As of now, I don't have much to say about hustling. I'm exhausted, yet in a blissful way, and I think my tech talk from work says it best (beware, it looks like ass in anything but webkit).
Starting in January, we're going to see some changes to the blog that basically got my career rebooted. For one, I'm moving in the direction of data. Thomson Nguyen introduced me to data and R a few weeks ago after my interests moved into the direction of "I want answers for these things," and a handful of coworkers sent data analysis and visualization books to read. The blog content, of course, will now be targeting what I learn over the next year as I hope to make a name for myself this new area of focus. It feels like a good fit--it offers a chance to expose creativity in data manipulation, as well as expressing a passion of data design and modeling. So, I suppose, more on this next year.

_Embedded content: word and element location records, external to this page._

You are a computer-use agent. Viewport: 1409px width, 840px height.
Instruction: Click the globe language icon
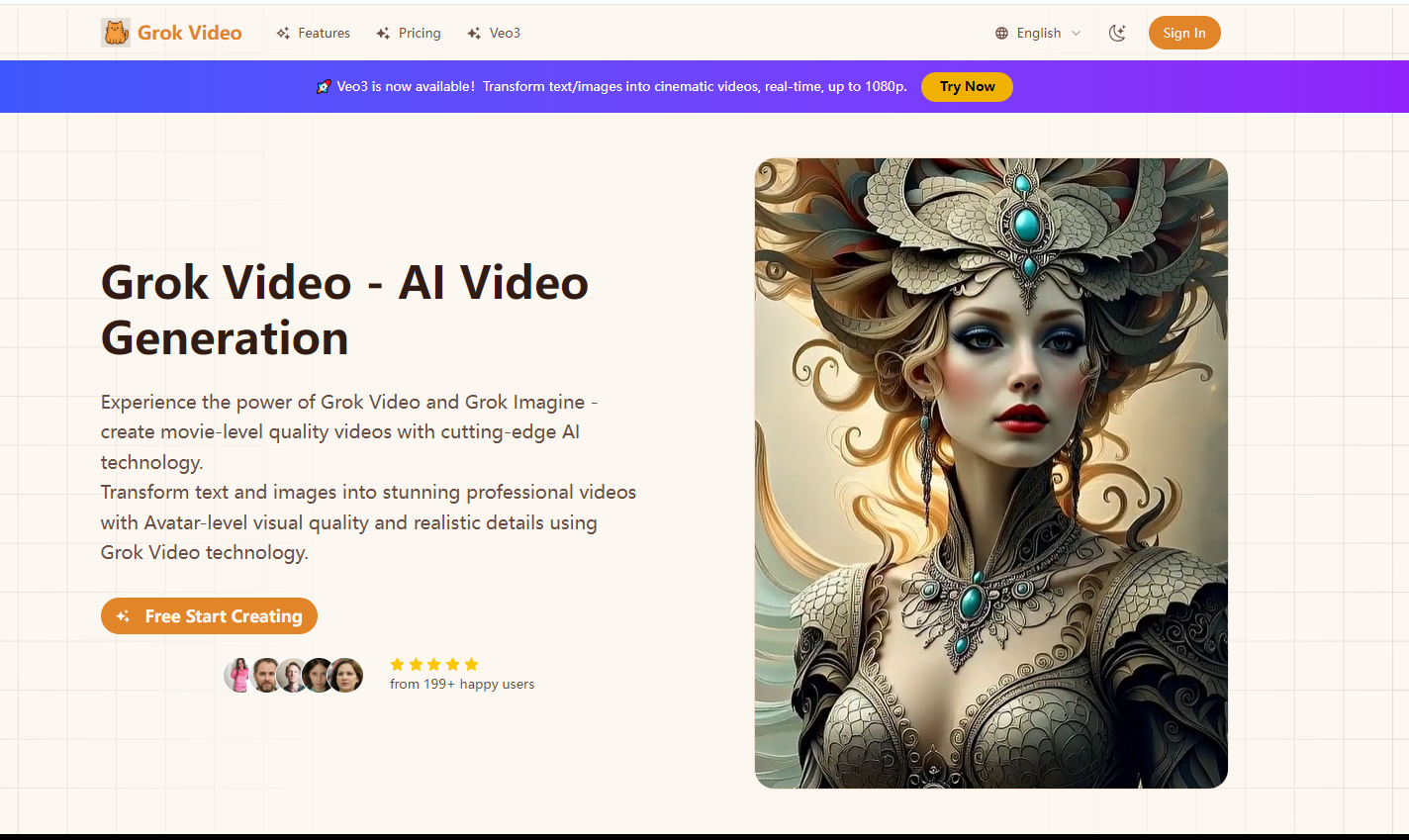pos(1001,34)
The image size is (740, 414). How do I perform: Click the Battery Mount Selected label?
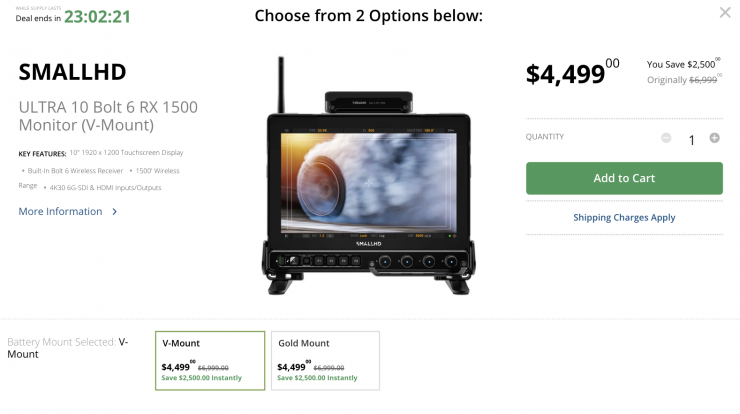point(61,342)
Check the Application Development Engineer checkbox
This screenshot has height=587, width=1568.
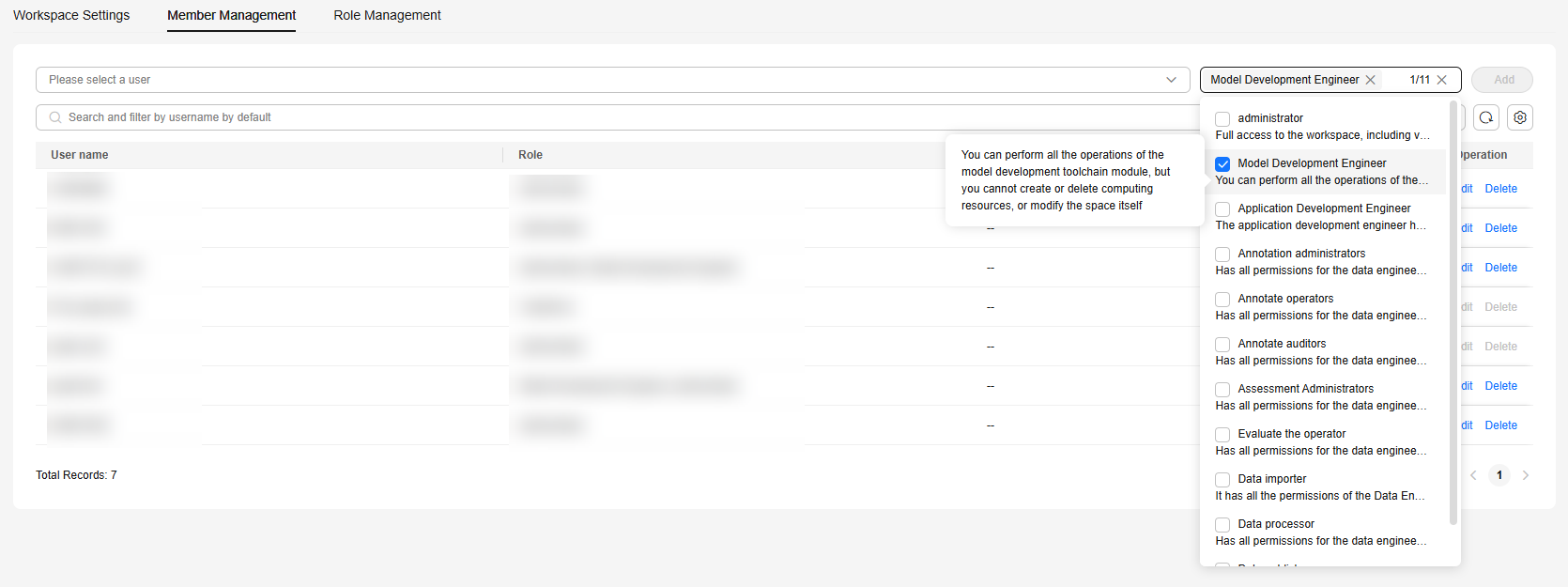(x=1222, y=209)
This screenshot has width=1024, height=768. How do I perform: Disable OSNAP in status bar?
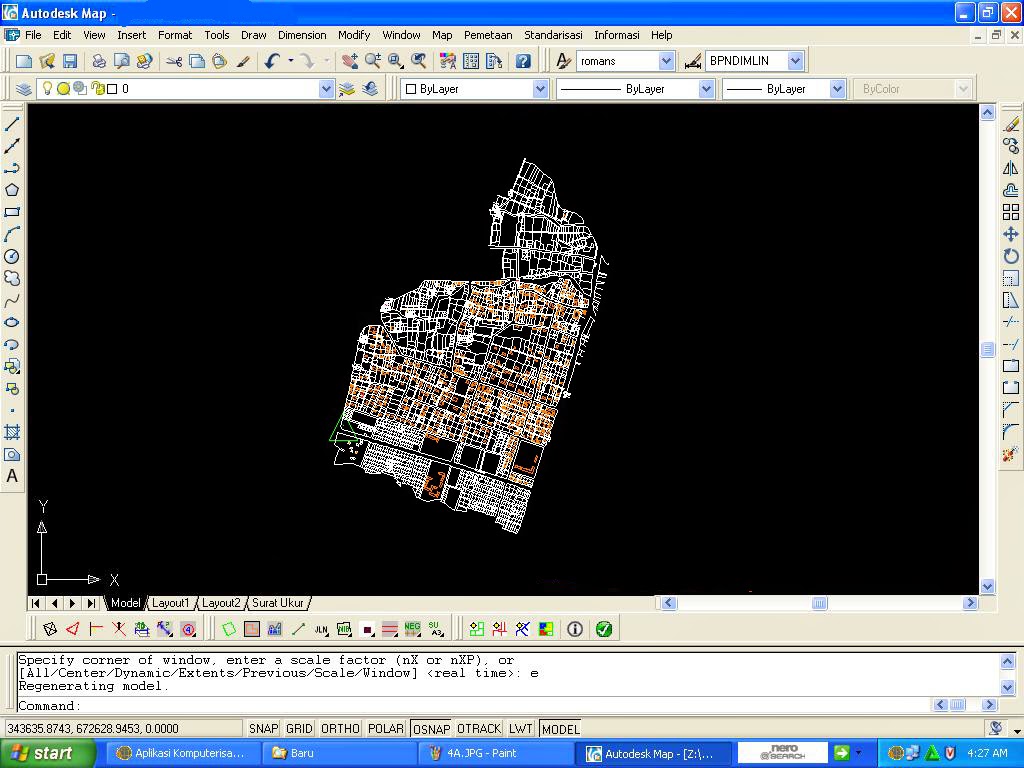tap(431, 729)
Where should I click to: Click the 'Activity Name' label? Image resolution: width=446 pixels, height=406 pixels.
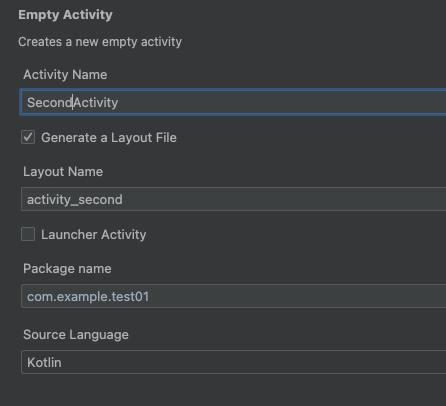coord(65,75)
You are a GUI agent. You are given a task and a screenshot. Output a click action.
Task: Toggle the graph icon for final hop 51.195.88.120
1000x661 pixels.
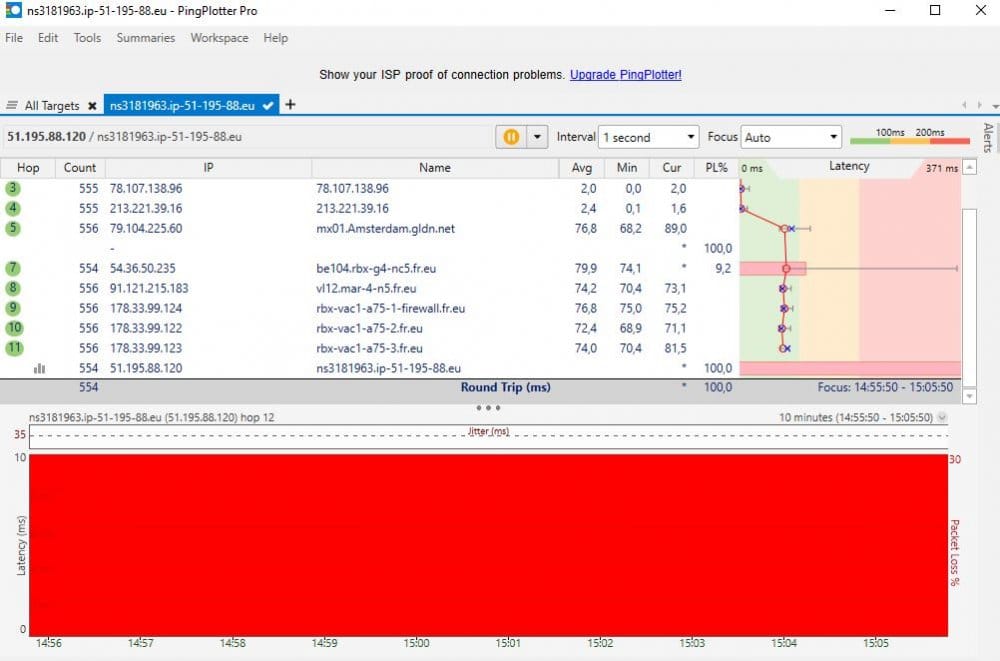(39, 368)
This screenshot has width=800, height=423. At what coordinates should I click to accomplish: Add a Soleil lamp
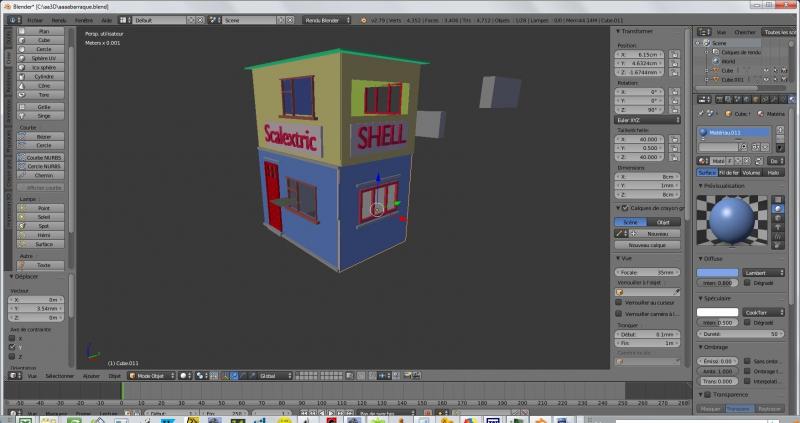coord(43,216)
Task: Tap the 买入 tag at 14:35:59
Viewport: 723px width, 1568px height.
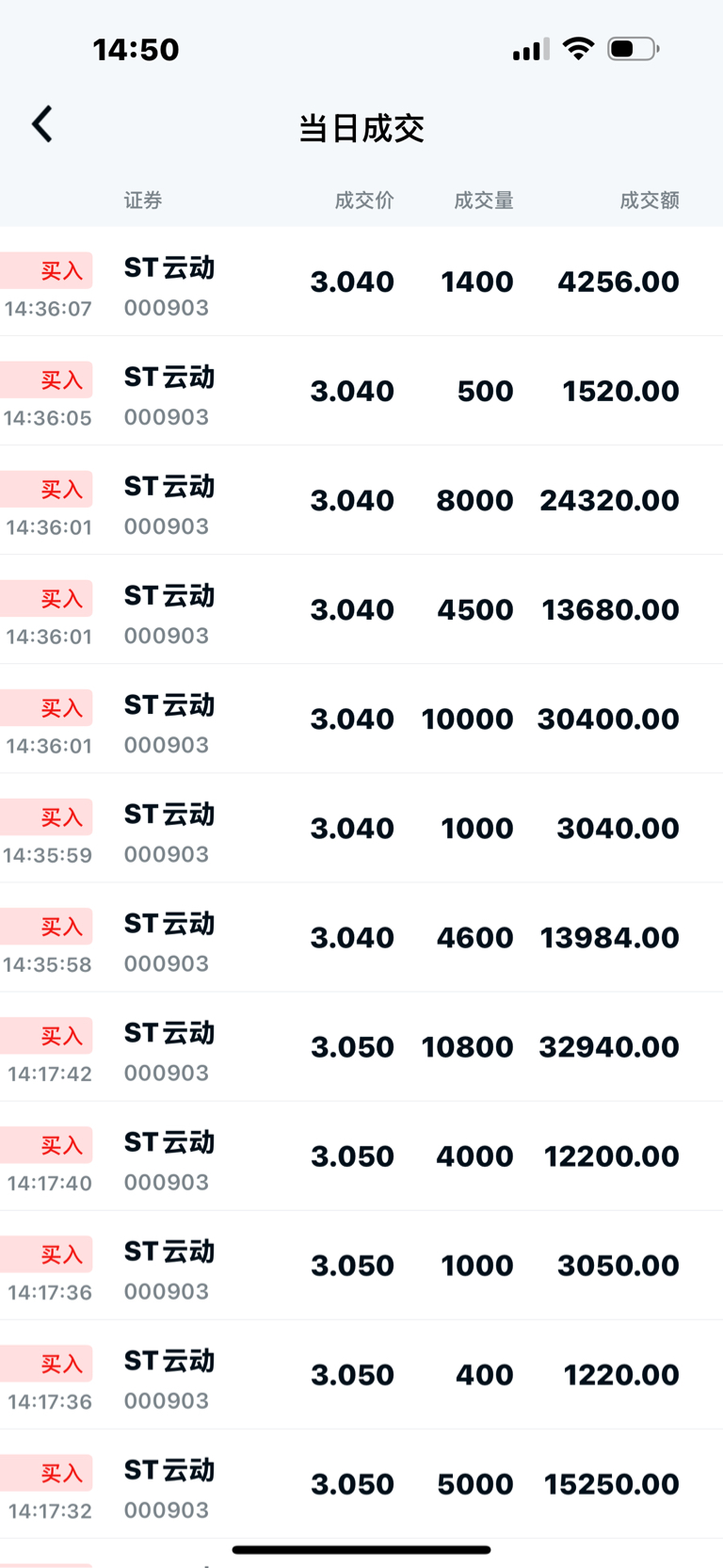Action: [46, 816]
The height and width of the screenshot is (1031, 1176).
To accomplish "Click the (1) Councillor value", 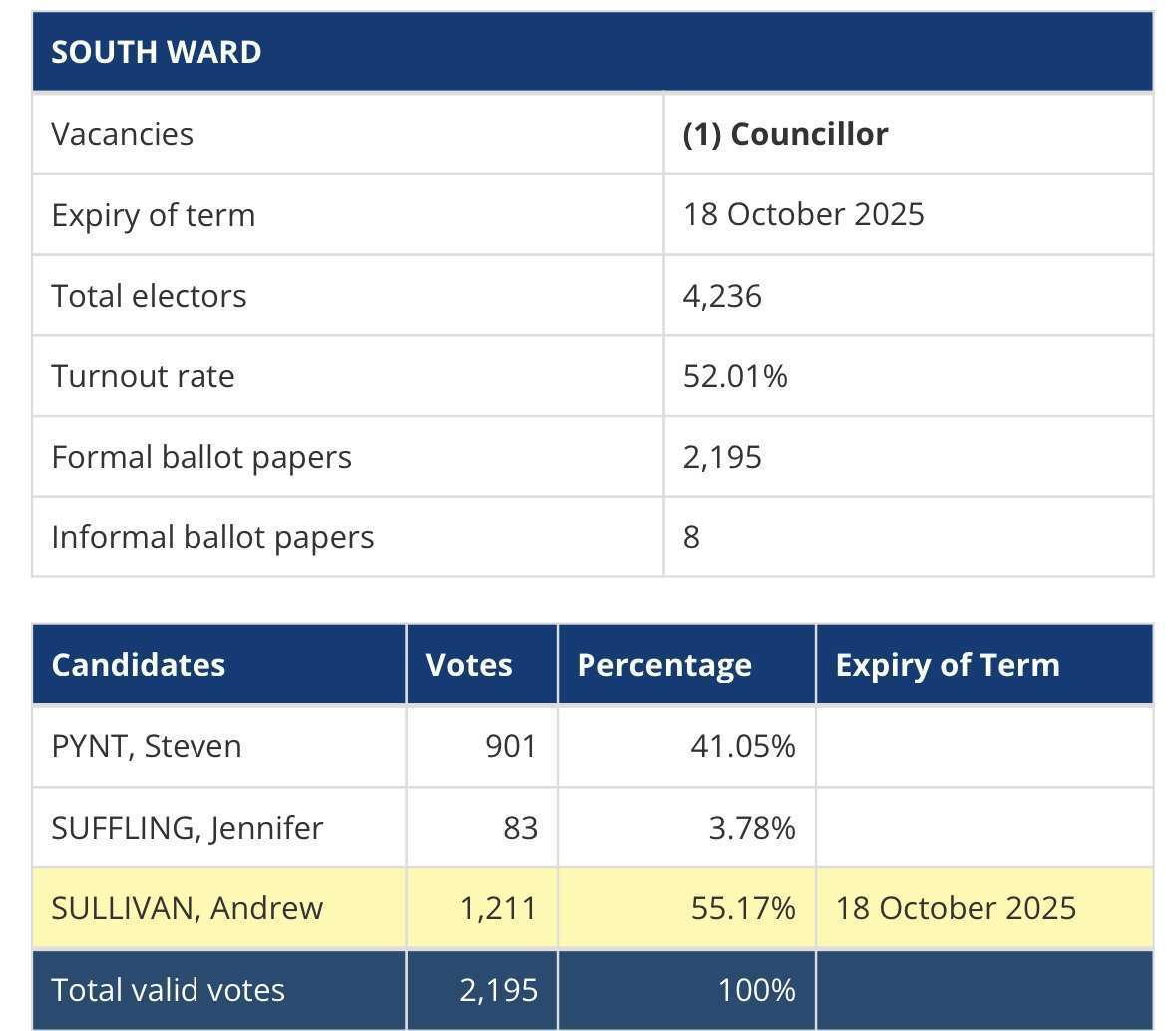I will 785,135.
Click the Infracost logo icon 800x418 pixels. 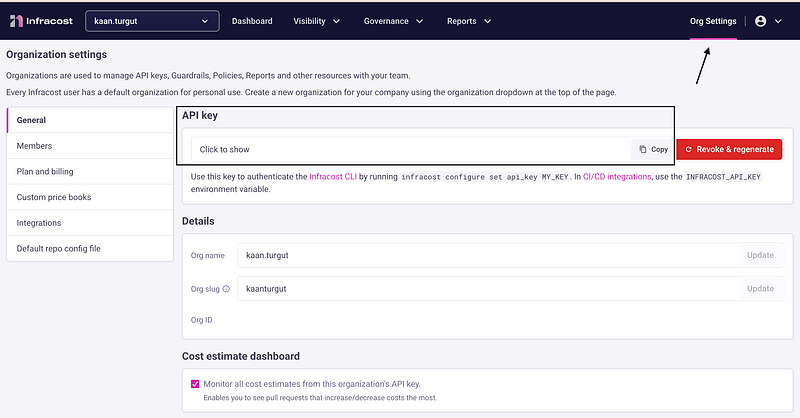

Another focus and hope is to move the blog off blogger and over to Wordpress, or rewrite it in more dynamic CMS. This is from a love/hate relationship with blogger. After managing a complete re-haul of the Animoto blog, I'd like to take advantage of what's out there and make something that fits me much more and should (hopefully) be easier to maintain. So, soon we'll be saying goodbye to this monospace font and poor design and trading it in for something more desirable.
Finally, in January, there'll be a four-week feature about computer literacy in public school, including lesson plans that, ideally, would fit best in a classroom that address literacy, like an English classroom. This was something that's been in the back of my mind since I really started getting the hang of reading and writing code, and is a great opportunity for all students to be in a foreign literacy scenario before diving into a traditional text. I'll try to design them around 50-minute classes.
Edit: With the sudden influx of IE users, I'm well aware this blog is incredibly ugly in IE6-8. I'm not going to fuss about this now, but will be fixed with the new blog setup--ideally it will be responsive and ready to take 2012 by storm.